SELECTED EXCERPT below:

Yet the most memorable of such scenes is a Murakami-esque dreamscape of disappearing hotel floors
and disappearing days in the year. When probed on this, a girl in the hotel lift says,
‘In real life people just aren’t that curious. Why would they be? They’re staying in this
gorgeous hotel. Every day there’s another amazing banquet for them to feast on. Why would
they care about the one or two rooms they’re not allowed to enter?’
It is easy to feel Tse’s anger and indignation at the wilful ignorance of the populace here. Indeed, a
common argument for why governments are able to continue repressing its people is due to the
people’s own acquiescence; they are so bribed by material riches they turn a blind eye to political
oppression. In this view, passivity is not neutral, and instead, becomes a form of collaboration that
allows the state to extend its reach without ever raising its voice. The novella exposes how regimes,
including China and Hong Kong, rely on precisely this dynamic, weaponising prosperity to dull
political imagination and redirect dissent into private life.

End of SELECTED EXCERPT.
MATERIAL PROVIDED below:

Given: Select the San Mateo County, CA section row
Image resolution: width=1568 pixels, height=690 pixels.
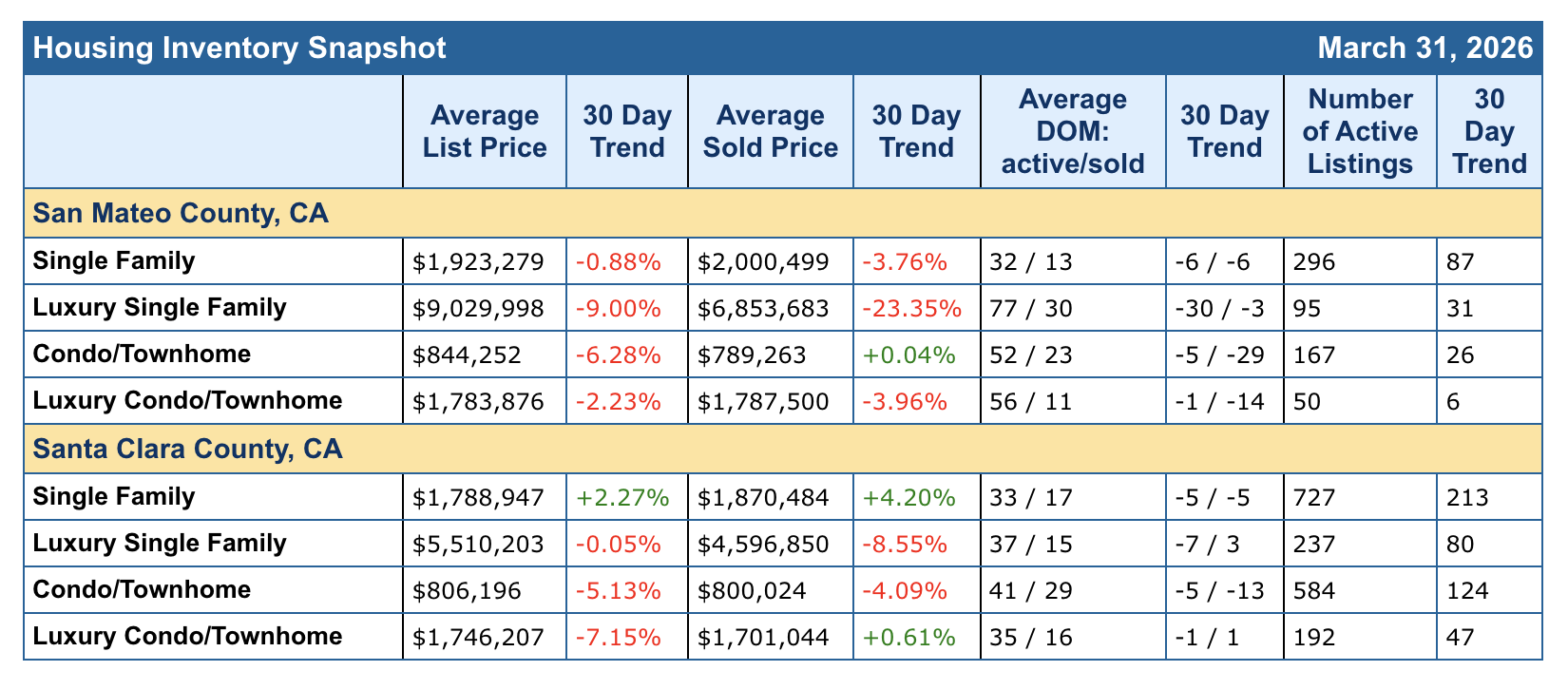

End of MATERIAL PROVIDED.

### ASSIGNMENT
In the excerpt about Tse's novella, what does the girl in the hotel lift say the guests are given every day?

### WRITTEN RESPONSE
Another amazing banquet to feast on.